Class SpoolingStrategy

java.lang.Object
org.apache.tika.io.SpoolingStrategy

public class SpoolingStrategy extends Object
Strategy for determining when to spool a TikaInputStream to disk.

Components (detectors, parsers) can check this strategy before calling TikaInputStream.getFile() to determine if spooling is appropriate for the given media type.

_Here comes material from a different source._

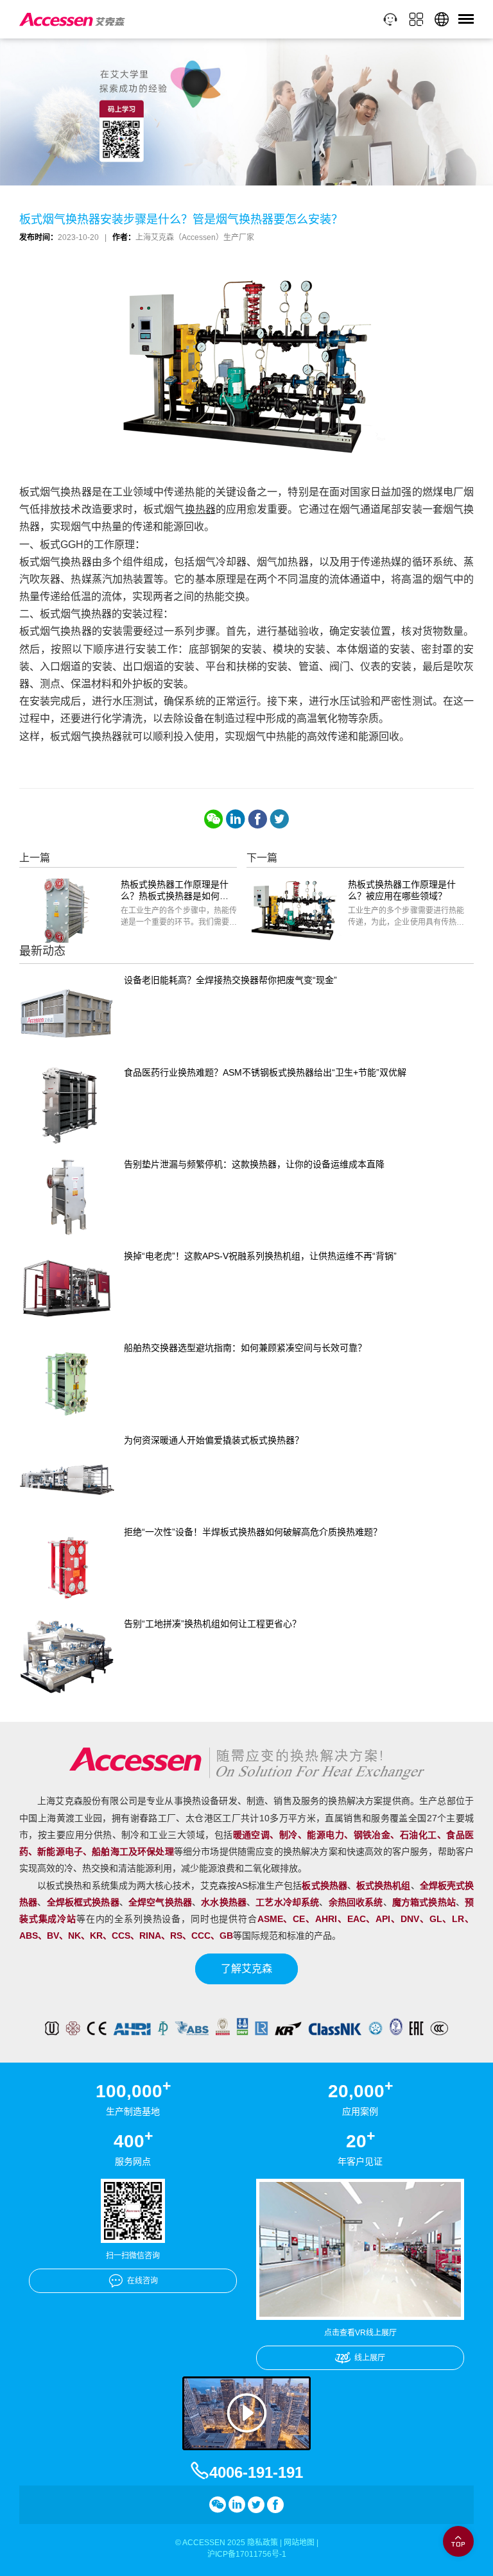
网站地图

Default behavior (when no strategy is in ParseContext): components spool when needed. A strategy allows fine-grained control over spooling decisions.

Configure via JSON:

 {
   "spooling-strategy": {
     "spoolTypes": ["application/zip", "application/x-tika-msoffice", "application/pdf"]
   }
 }
 
  • Constructor Details

    • SpoolingStrategy

      public SpoolingStrategy()
  • Method Details

    • shouldSpool

      public boolean shouldSpool(TikaInputStream tis, Metadata metadata, MediaType mediaType)
      Determines whether the stream should be spooled to disk.
      Parameters:
      tis - the TikaInputStream (can check hasFile(), getLength())
      metadata - metadata (can check content-type hints, filename)
      mediaType - the detected or declared media type
      Returns:
      true if the stream should be spooled to disk
    • setSpoolTypes

      public void setSpoolTypes(Set<MediaType> spoolTypes)
      Sets the media types that should be spooled to disk. Specializations of these types are also included.
      Parameters:
      spoolTypes - set of media types to spool
    • getSpoolTypes

      public Set<MediaType> getSpoolTypes()
      Returns the media types that should be spooled to disk.
      Returns:
      set of media types to spool
    • setMediaTypeRegistry

      public void setMediaTypeRegistry(MediaTypeRegistry registry)
      Sets the media type registry used for checking type specializations.
      Parameters:
      registry - the media type registry
    • getMediaTypeRegistry

      public MediaTypeRegistry getMediaTypeRegistry()
      Returns the media type registry.
      Returns:
      the media type registry, or null if not set